Dataset items
—————

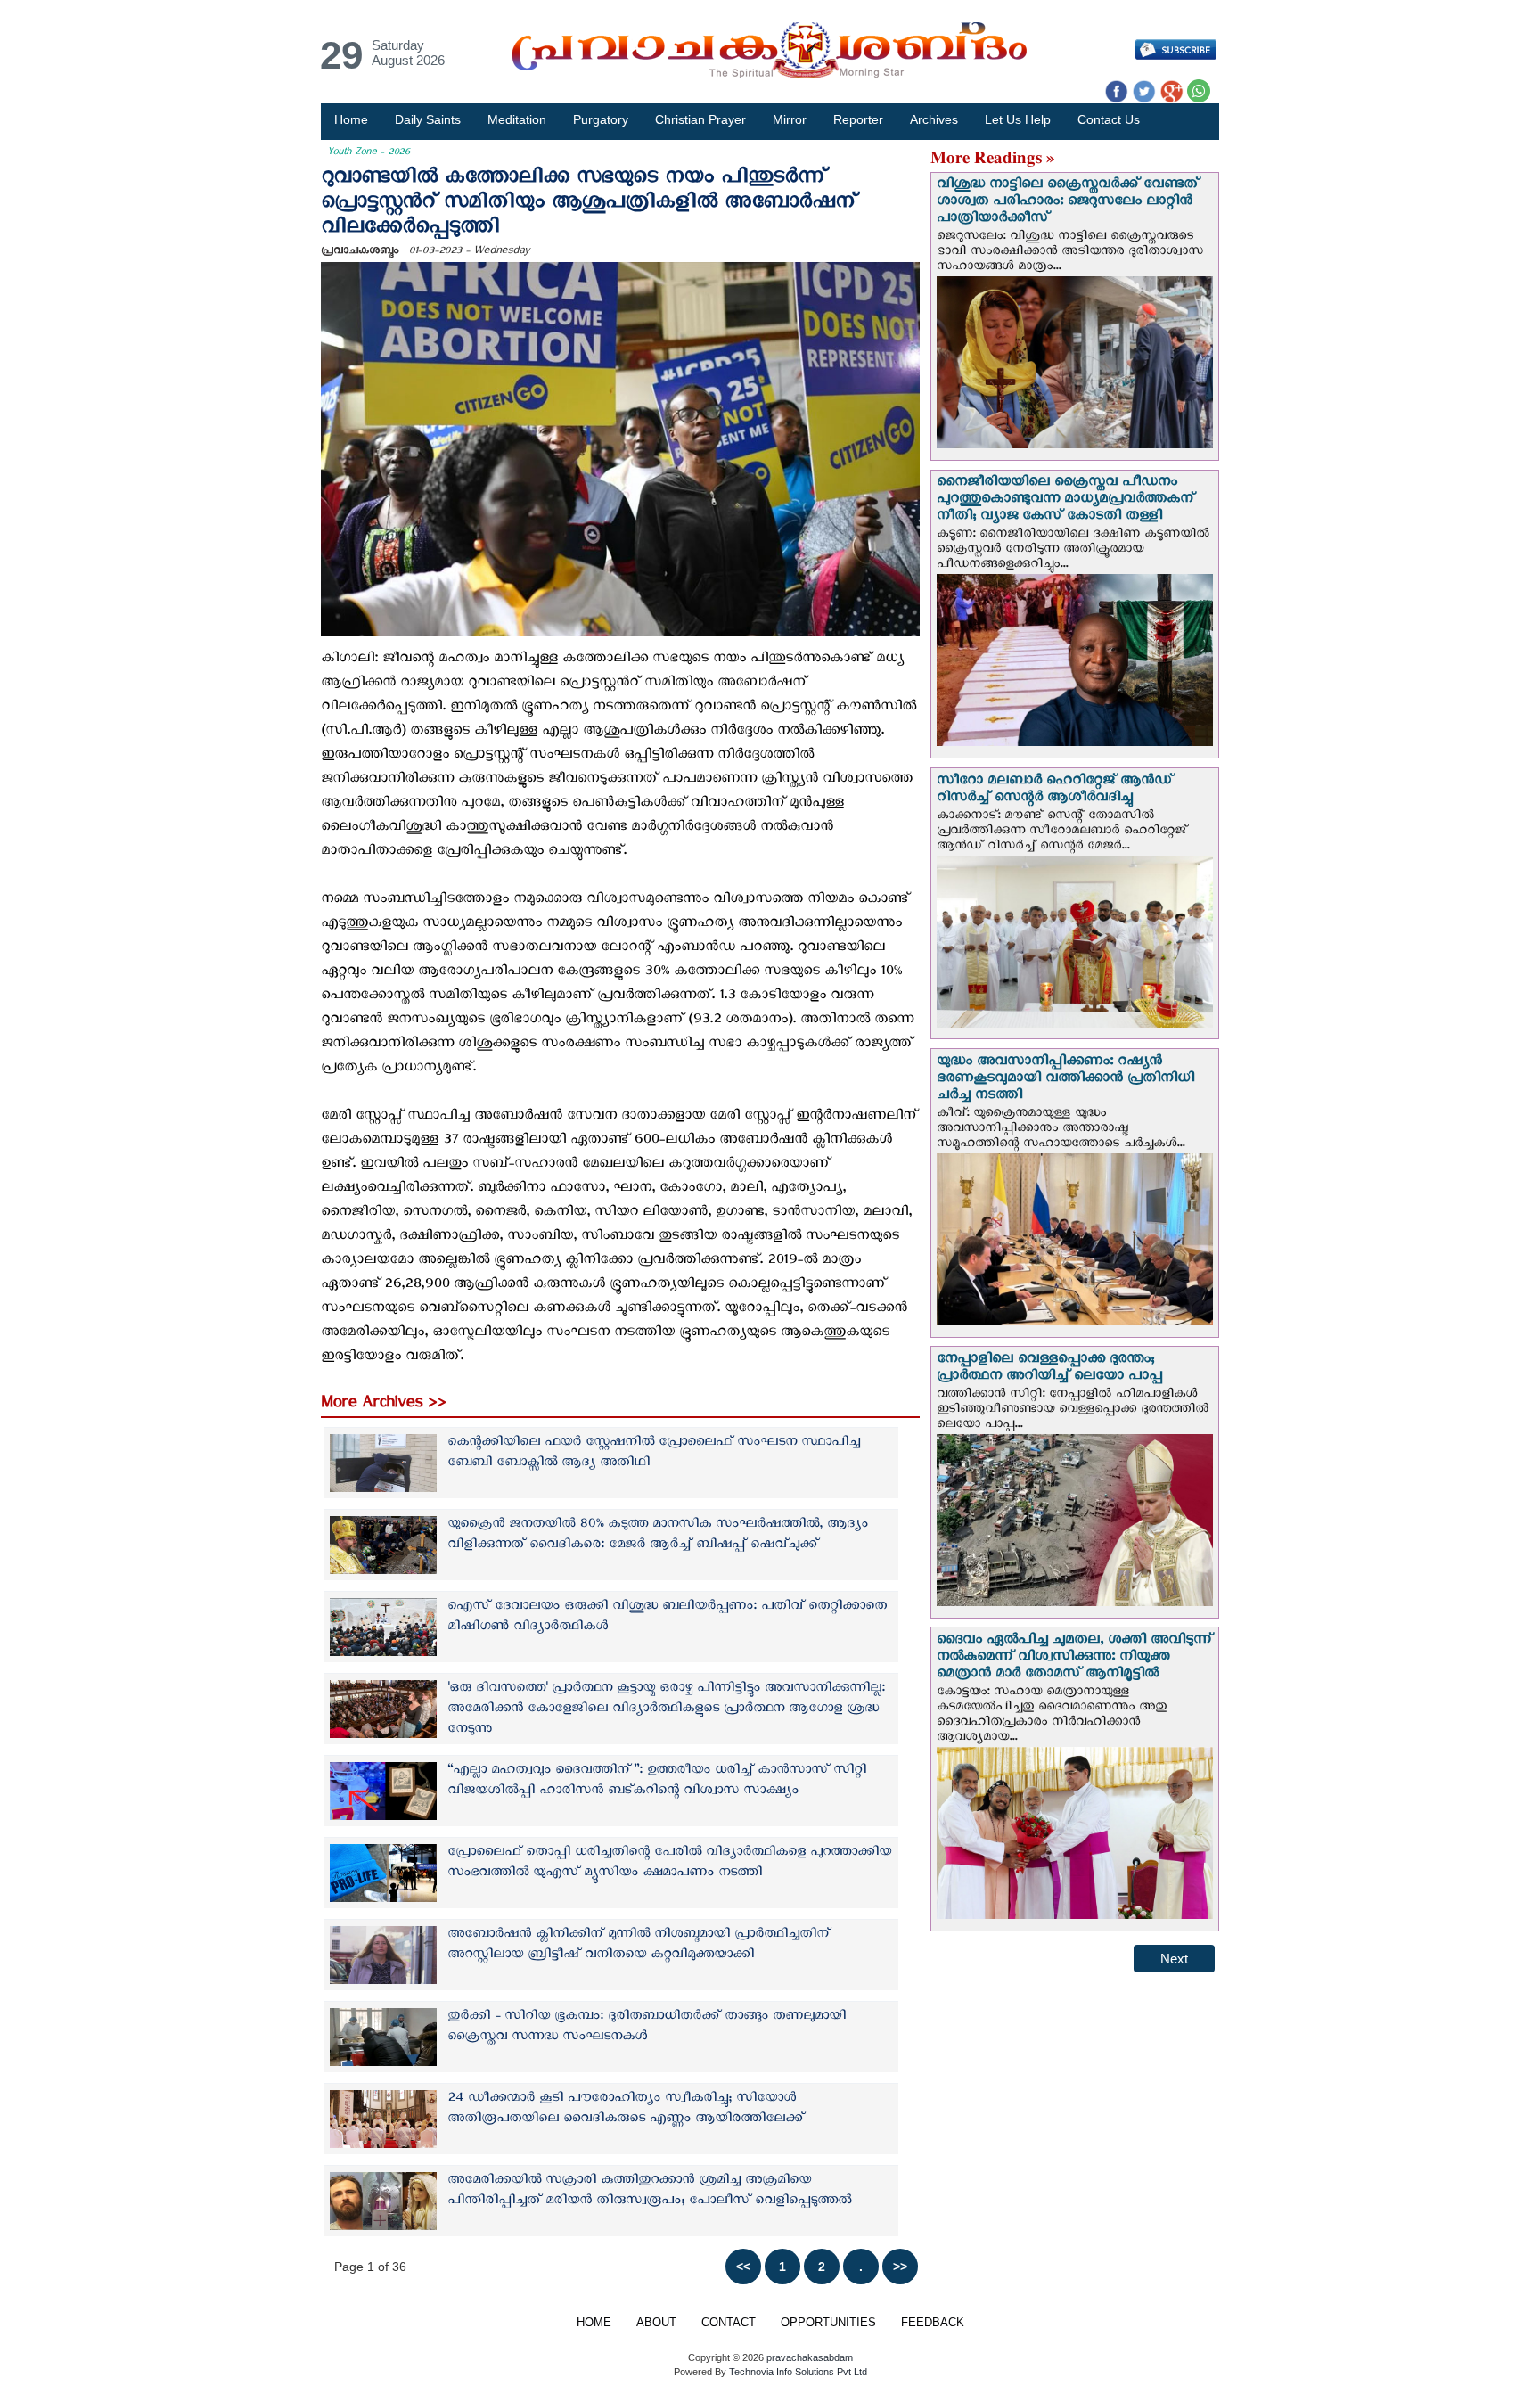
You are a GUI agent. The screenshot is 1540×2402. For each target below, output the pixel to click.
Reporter (858, 119)
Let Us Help (1018, 119)
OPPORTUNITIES (828, 2322)
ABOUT (656, 2322)
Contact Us (1108, 119)
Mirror (790, 119)
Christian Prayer (700, 119)
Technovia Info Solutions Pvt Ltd (796, 2371)
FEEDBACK (932, 2322)
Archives (934, 119)
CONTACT (728, 2322)
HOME (594, 2322)
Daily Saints (428, 119)
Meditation (516, 119)
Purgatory (600, 119)
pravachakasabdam (809, 2357)
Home (351, 119)
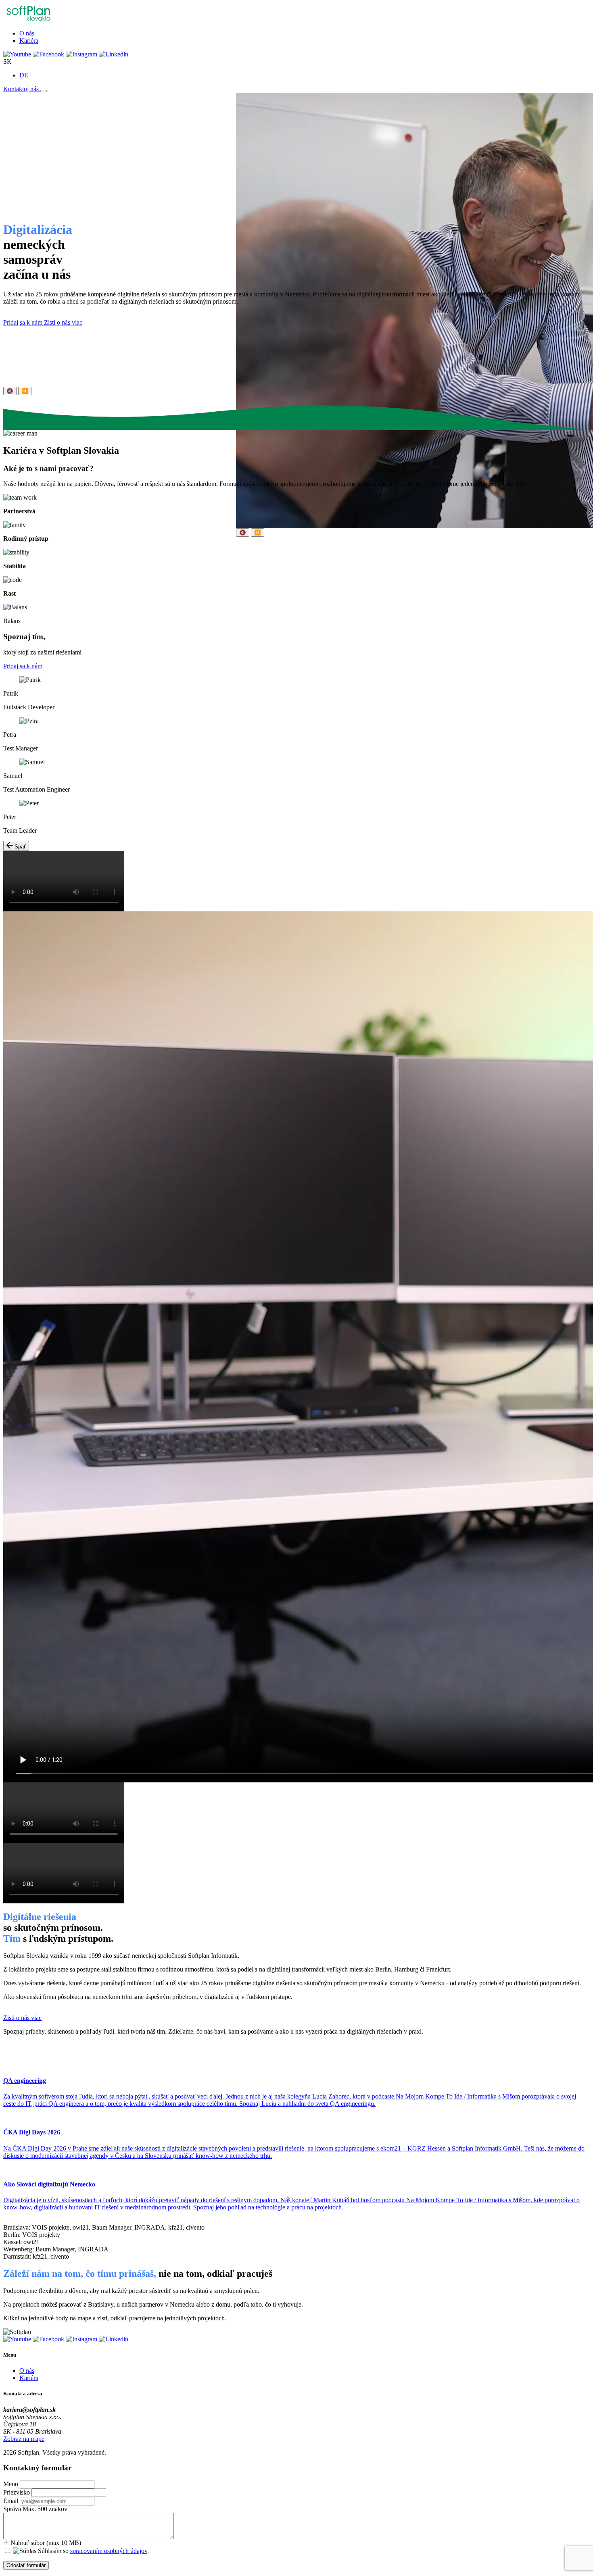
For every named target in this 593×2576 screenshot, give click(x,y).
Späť (19, 847)
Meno (10, 2483)
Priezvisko (16, 2492)
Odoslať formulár (26, 2565)
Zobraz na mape (23, 2438)
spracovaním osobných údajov (108, 2550)
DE (23, 75)
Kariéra (28, 40)
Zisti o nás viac (63, 322)
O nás (26, 33)
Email (10, 2500)
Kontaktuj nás (21, 88)
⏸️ (257, 532)
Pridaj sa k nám (23, 322)
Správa (12, 2508)
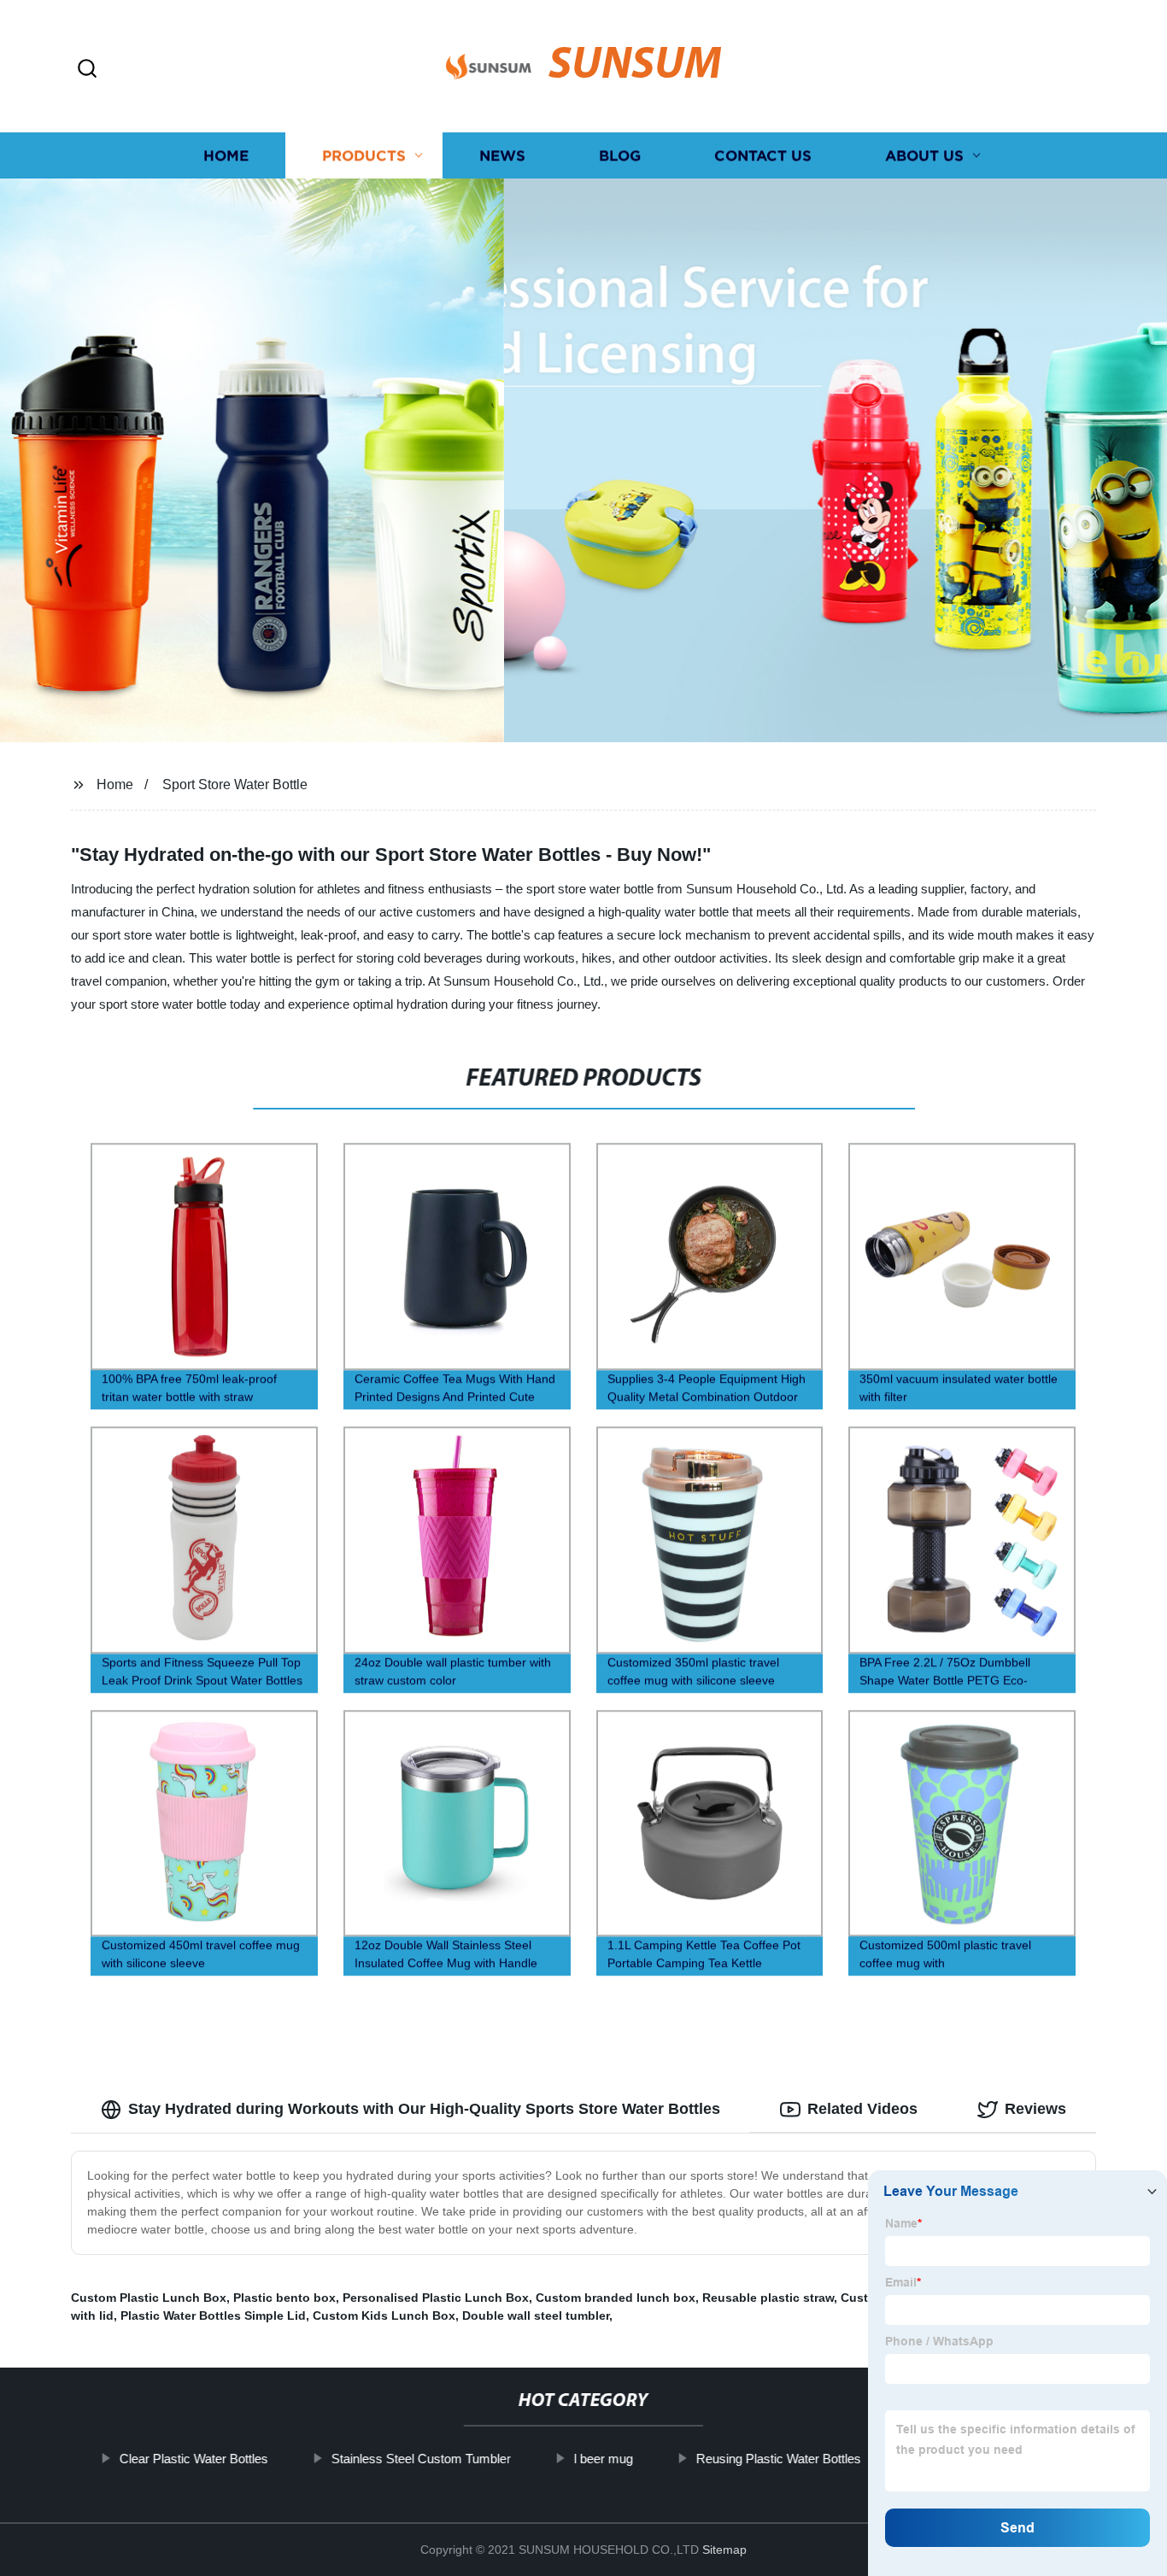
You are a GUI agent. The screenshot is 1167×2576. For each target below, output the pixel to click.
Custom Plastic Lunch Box (148, 2297)
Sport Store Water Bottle (235, 784)
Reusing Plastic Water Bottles (778, 2458)
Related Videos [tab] (862, 2108)
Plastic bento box (284, 2297)
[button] (87, 69)
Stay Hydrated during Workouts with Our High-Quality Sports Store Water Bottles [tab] (424, 2108)
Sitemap (724, 2549)
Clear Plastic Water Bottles (194, 2458)
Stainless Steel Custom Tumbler (421, 2458)
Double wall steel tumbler (535, 2315)
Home (226, 156)
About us (924, 156)
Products (364, 156)
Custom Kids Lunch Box (384, 2315)
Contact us (763, 156)
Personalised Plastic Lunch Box (436, 2297)
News (502, 156)
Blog (620, 156)
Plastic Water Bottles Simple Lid (213, 2315)
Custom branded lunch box (615, 2297)
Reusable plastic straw (768, 2297)
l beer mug (603, 2458)
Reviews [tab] (1035, 2108)
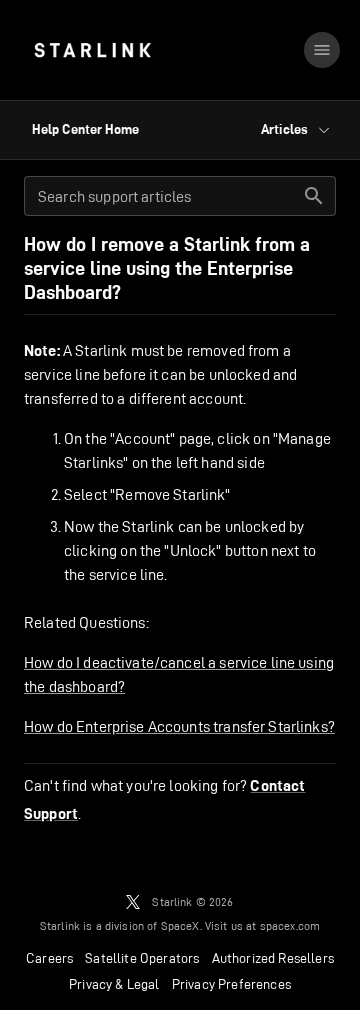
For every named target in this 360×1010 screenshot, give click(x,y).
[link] (92, 50)
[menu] (322, 50)
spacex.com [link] (290, 925)
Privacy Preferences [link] (231, 984)
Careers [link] (49, 958)
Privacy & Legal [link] (114, 984)
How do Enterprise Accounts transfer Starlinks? (179, 726)
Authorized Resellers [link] (273, 958)
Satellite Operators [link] (142, 958)
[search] (314, 196)
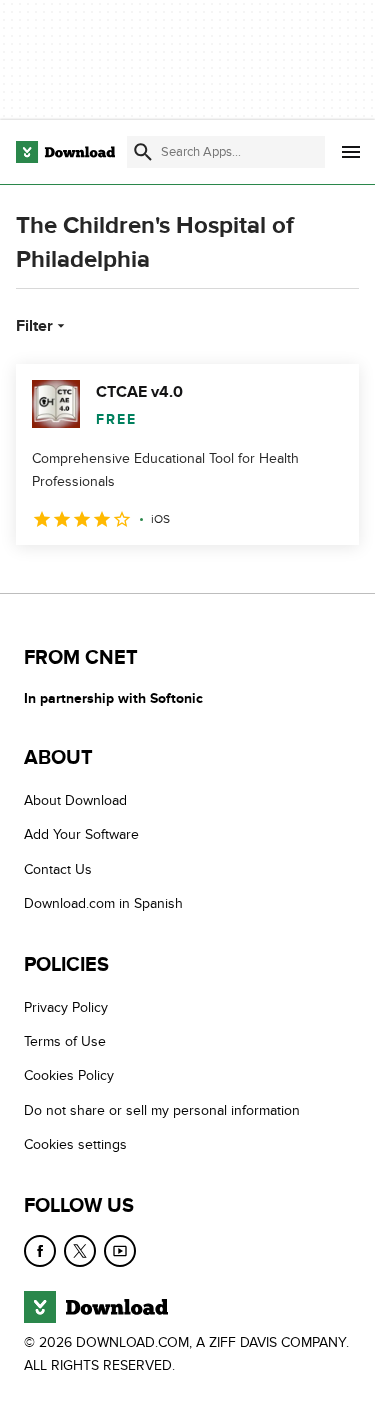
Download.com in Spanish (103, 903)
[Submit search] (143, 152)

—————

▸ WHAT YOU ARE ASKED TO DO
Print every entry word for word; omit the pictures.

▸ TASK OUTPUT
You are a GUI agent. The screenshot is 1540×2402. For each target below, output the pixel to click.
Reporter (858, 119)
Let Us Help (1018, 119)
OPPORTUNITIES (828, 2322)
ABOUT (656, 2322)
Contact Us (1108, 119)
Mirror (790, 119)
Christian Prayer (700, 119)
Technovia Info Solutions Pvt Ltd (796, 2371)
FEEDBACK (932, 2322)
Archives (934, 119)
CONTACT (728, 2322)
HOME (594, 2322)
Daily Saints (428, 119)
Meditation (516, 119)
Purgatory (600, 119)
pravachakasabdam (809, 2357)
Home (351, 119)
For every named target in this 593×2576 screenshot, give click(x,y).
Späť (19, 847)
Meno (10, 2483)
Priezvisko (16, 2492)
Odoslať formulár (26, 2565)
Zobraz na mape (23, 2438)
spracovaním osobných údajov (108, 2550)
DE (23, 75)
Kariéra (28, 40)
Zisti o nás viac (63, 322)
O nás (26, 33)
Email (10, 2500)
Kontaktuj nás (21, 88)
⏸️ (257, 532)
Pridaj sa k nám (23, 322)
Správa (12, 2508)
You are a GUI agent. The screenshot is 1167×2576. For each target below, output the pixel to click.
Custom Plastic Lunch Box (148, 2297)
Sport Store Water Bottle (235, 784)
Reusing Plastic Water Bottles (778, 2458)
Related Videos [tab] (862, 2108)
Plastic bento box (284, 2297)
[button] (87, 69)
Stay Hydrated during Workouts with Our High-Quality Sports Store Water Bottles [tab] (424, 2108)
Sitemap (724, 2549)
Clear Plastic Water Bottles (194, 2458)
Stainless Steel Custom Tumbler (421, 2458)
Double wall steel tumbler (535, 2315)
Home (226, 156)
About us (924, 156)
Products (364, 156)
Custom Kids Lunch Box (384, 2315)
Contact us (763, 156)
Personalised Plastic Lunch Box (436, 2297)
News (502, 156)
Blog (620, 156)
Plastic Water Bottles Simple Lid (213, 2315)
Custom branded lunch box (615, 2297)
Reusable plastic straw (768, 2297)
l beer mug (603, 2458)
Reviews [tab] (1035, 2108)
For every named target in this 360×1010 screenshot, give click(x,y).
[link] (92, 50)
[menu] (322, 50)
spacex.com [link] (290, 925)
Privacy Preferences [link] (231, 984)
Careers [link] (49, 958)
Privacy & Legal [link] (114, 984)
How do Enterprise Accounts transfer Starlinks? (179, 726)
Authorized Resellers [link] (273, 958)
Satellite Operators [link] (142, 958)
[search] (314, 196)
Download.com in Spanish (103, 903)
[Submit search] (143, 152)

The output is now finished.